@MaatSexueller Missbrauch von Behinderten durch Pflegepersonal oder andere ist ein sehr gern verdrängtes Thema. Diesbezüglich haben Behinderte, vor allem "geistig Behinderte" so gut wie keine Lobby.
Karin Jahn und Meike Eilers schreiben in dem Buch "Störfall Sexualität",
"Zur sexuellen Gewalt zählen verbale übergriffe wie sexistische Beleidigungen, das Zeigen und Produzieren pornographischer Aufnahmen, exhibitionistische Handlungen, das Aufzwingen von Küssen und Streicheln sowie orale, anale und vaginale Vergewaltigung. Das Risiko, Opfer sexueller Gewalt zu werden, ist dort hoch, wo Macht- und Abhängigkeitsverhältnisse zwischen Männern und Frauen, Erwachsenen und Kindern, Pflegern und zu betreuenden Personen, Nichtbehinderten und Behinderten vorliegen. Die Täter nutzen dabei die Macht-, Abhängigkeits- und Vertrauensbeziehung aus, um die Gefügigkeit des Opfers und eine Geheimhaltung der Tat zu erzwingen. Die Täter kommen aus dem Nahraum und sind in der Regel bekannt. Durch die strukturell bedingte Aussonderung behinderter Menschen in Sondereinrichtungen, durch die Fremdbestimmung und tatsächliche schädigungsabhängige Hilfebedürftigkeit ist die Lebenssituation (vieler) behinderter Menschen durch Abhängigkeitsverhältnisse gekennzeichnet. Diese Struktur der Lebensbedingungen behinderter Menschen kann Gewaltanwendungen begünstigen." (E. Zwierlein, 1995, S. 62)

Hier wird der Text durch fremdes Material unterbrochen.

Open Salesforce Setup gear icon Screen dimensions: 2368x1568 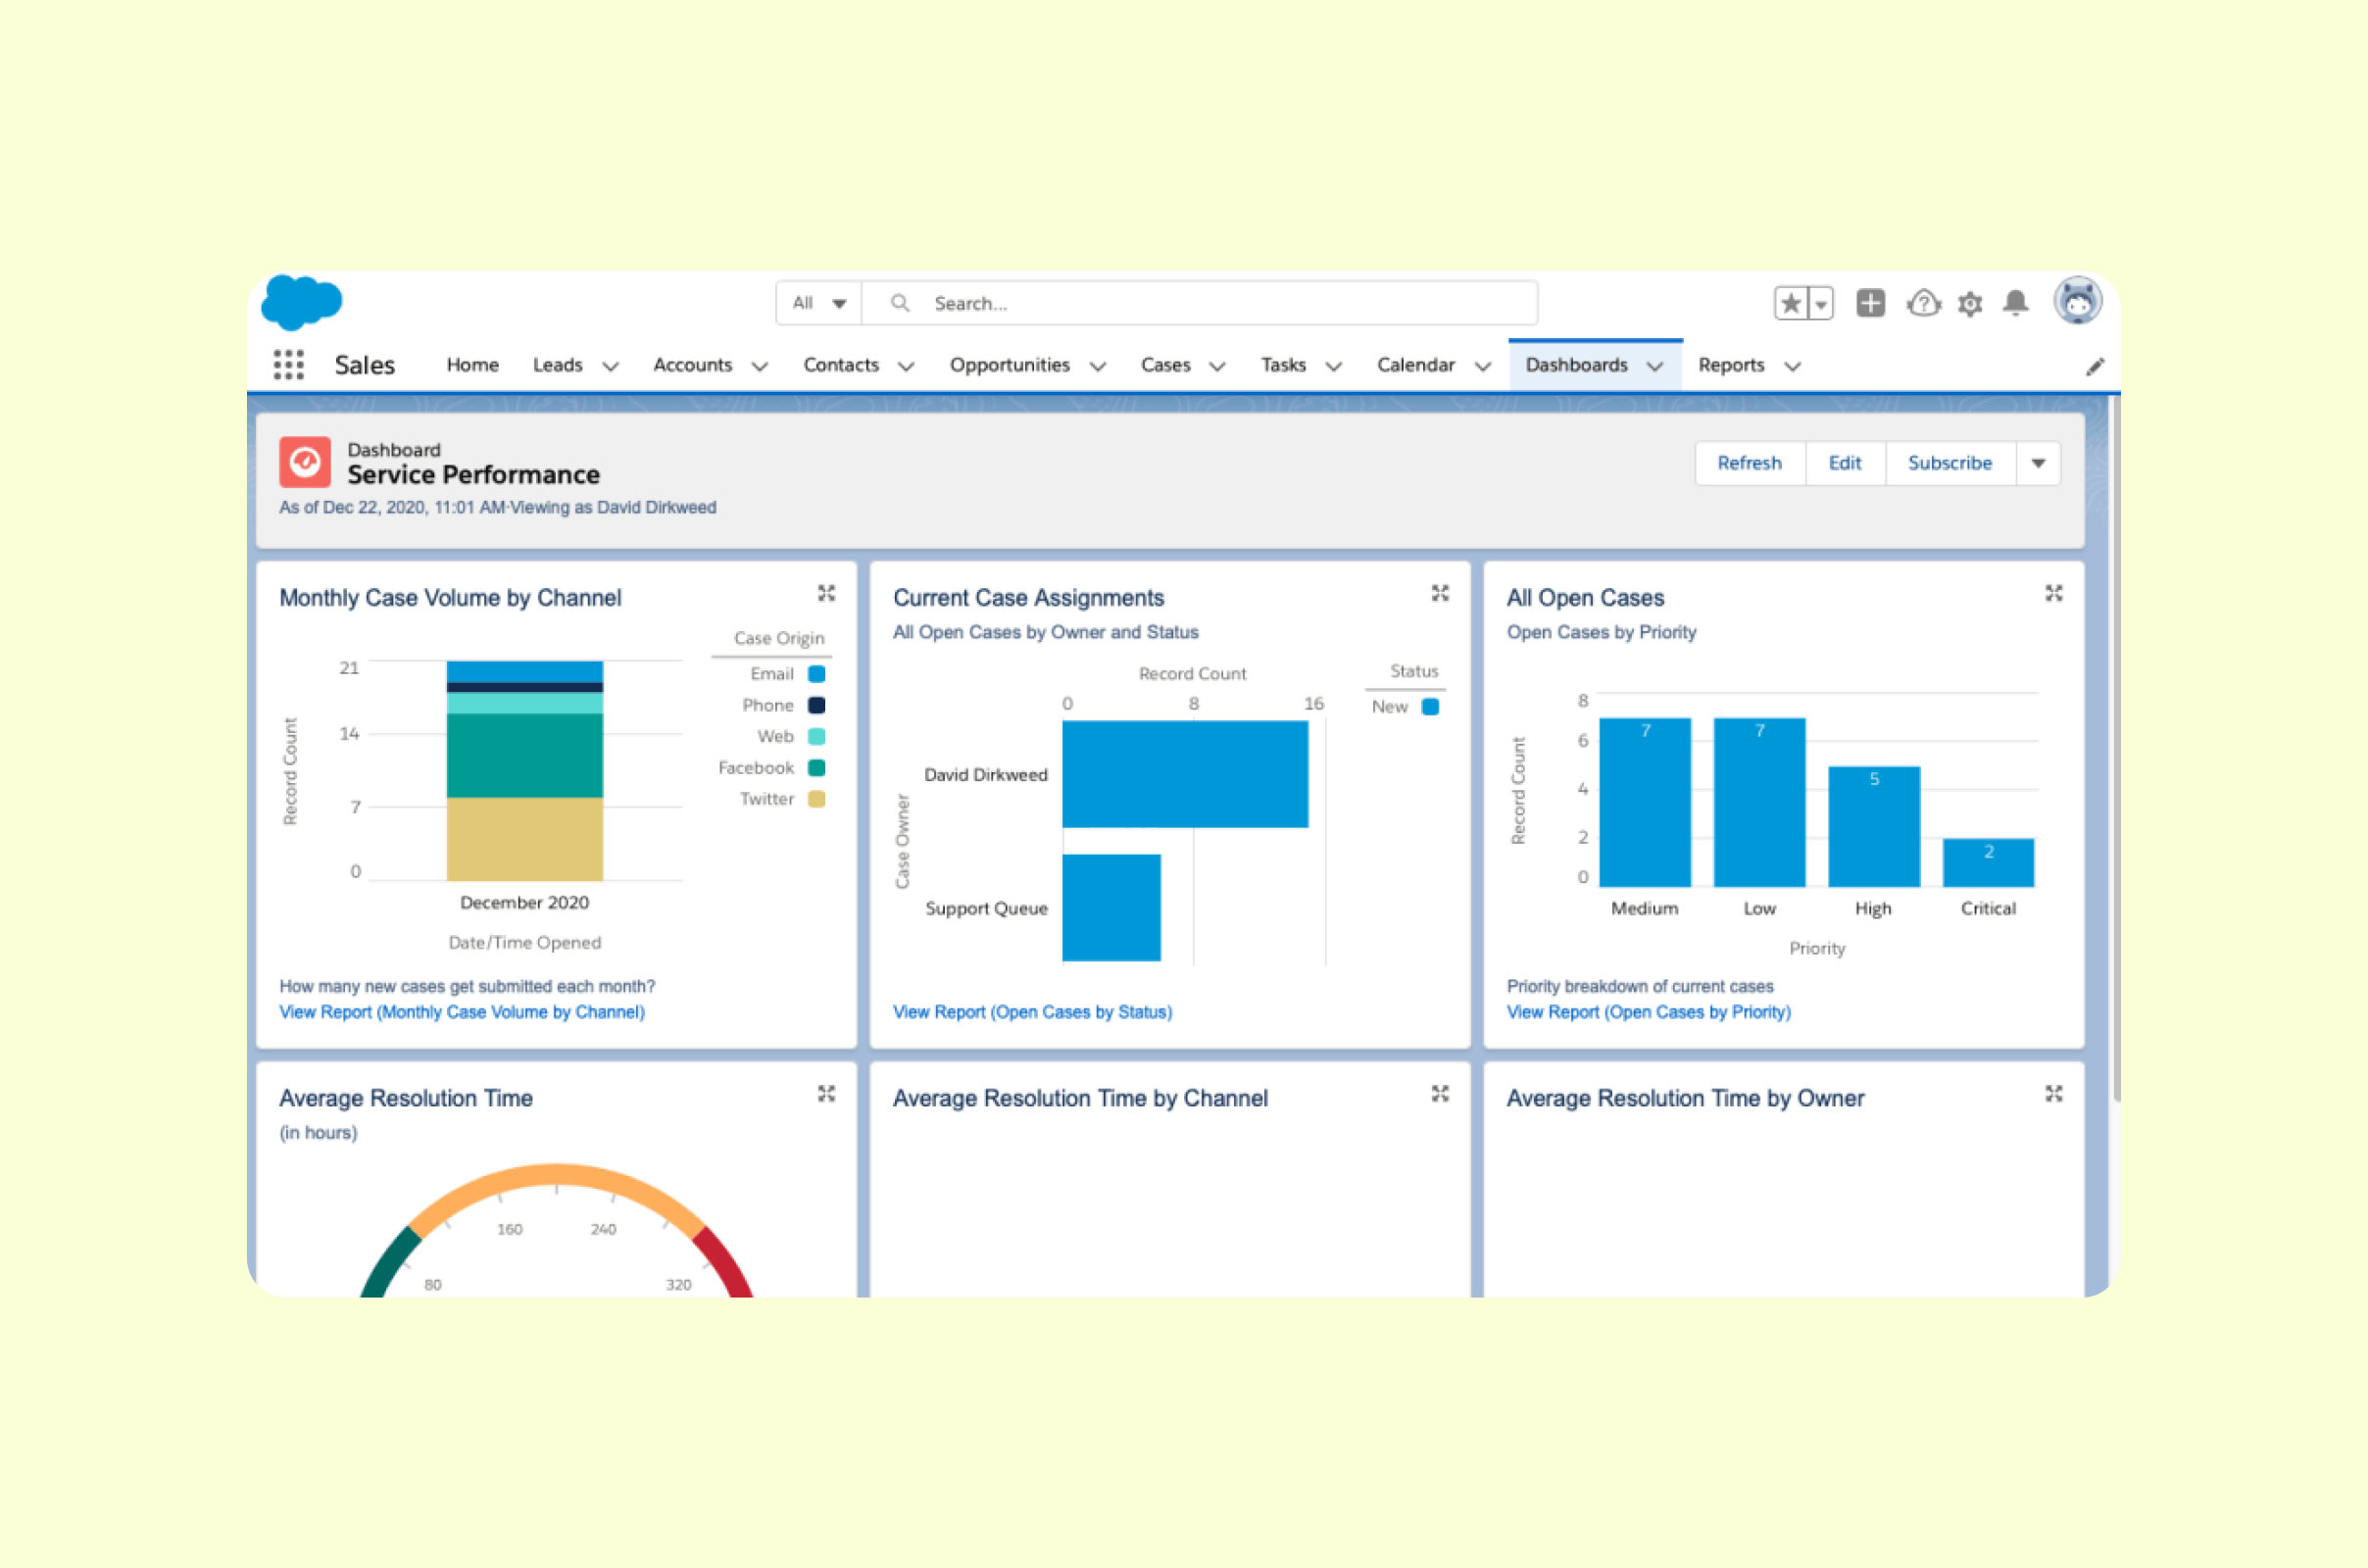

Kinder und Jugendliche mit Behinderungen sind Macht, Missbrauch und Machtausübung oftmals gewohnt, sodass die sexuelle Gewalt meist nur zu einem zusätzlichen Aspekt ihres Daseins wird. Die strukturelle Macht von Einrichtungen, die Entmündigung in vielen Fragen des Alltags, die Reglementierung ihres Lebens bis hin zu intimsten Bereichen wie Körperpflege und Sexualität macht es für sie schwer, "nein" zu sagen, sich zu wehren oder Gewalt überhaupt noch als solche zu erkennen und zu benennen. Sexuelle Gewalt gegen Menschen mit Behinderungen ist ein Tabuthema und ein gut gehütetes Geheimnis von Betroffenen, BetreuerInnen und der Öffentlichkeit. Es liegen nur wenige Untersuchungen über das Ausmaß an sexueller Gewalt gegen Menschen mit Behinderungen vor und in den Institutionen werden Fragen von sexueller Gewalt meist nur im Anlassfall, am Rande oder gar nicht problematisiert. Ein Grund für die zögernde Auseinandersetzung mit sexueller Gewalt liegt vermutlich in der allgemeinen Tabuisierung von Sexualität im Leben von Behinderten, sie dürfte aber kaum von den Zahlen der übrigen Bevölkerung abweichen. Das Risiko, Opfer sexueller Gewalt zu werden, ist dort hoch, wo Macht- und Abhängigkeitsverhältnisse zwischen BetreuerInnen und zu betreuenden Jugendlichen vorliegen. Die TäterInnen, die aus dem alltäglichen Nahraum kommen, nutzen dabei ihre Macht-, Abhängigkeits- und Vertrauensbeziehung aus, nicht nur um die Gefügigkeit des Opfers zu erreichen, sondern auch um die Geheimhaltung zu erzwingen. Behinderte Kinder und Jugendliche stehen in einem noch größeren Abhängigkeitsverhältnis zu Erwachsenen, sind noch rechtloser und ohnmächtiger als nicht behinderte. Vor allem geistig behinderte Kinder und Jugendliche sind aufgrund ihrer nicht altersgemäßen intellektuellen Entwicklung noch viel weniger als ihre Altersgenossen in der Lage, die Inanspruchnahme ihrer Person für sexuelle Handlungen zu erkennen. Die Praxis der Sterilisation behinderter Mädchen im Jugendalter bietet diese zudem als Opfer für ein "Verbrechen ohne Folgen" an. Auch wird Behinderten, wenn sie über den Missbrauch berichten oder nonverbale Zeichen geben, noch weniger geglaubt als nichtbehinderten Mädchen und Jungen. "Und wenn schon, sie soll doch froh sein, daß sich überhaupt einer für sie interessiert" - so die weitverbreitete Meinung" (Enders, 1990, S. 52).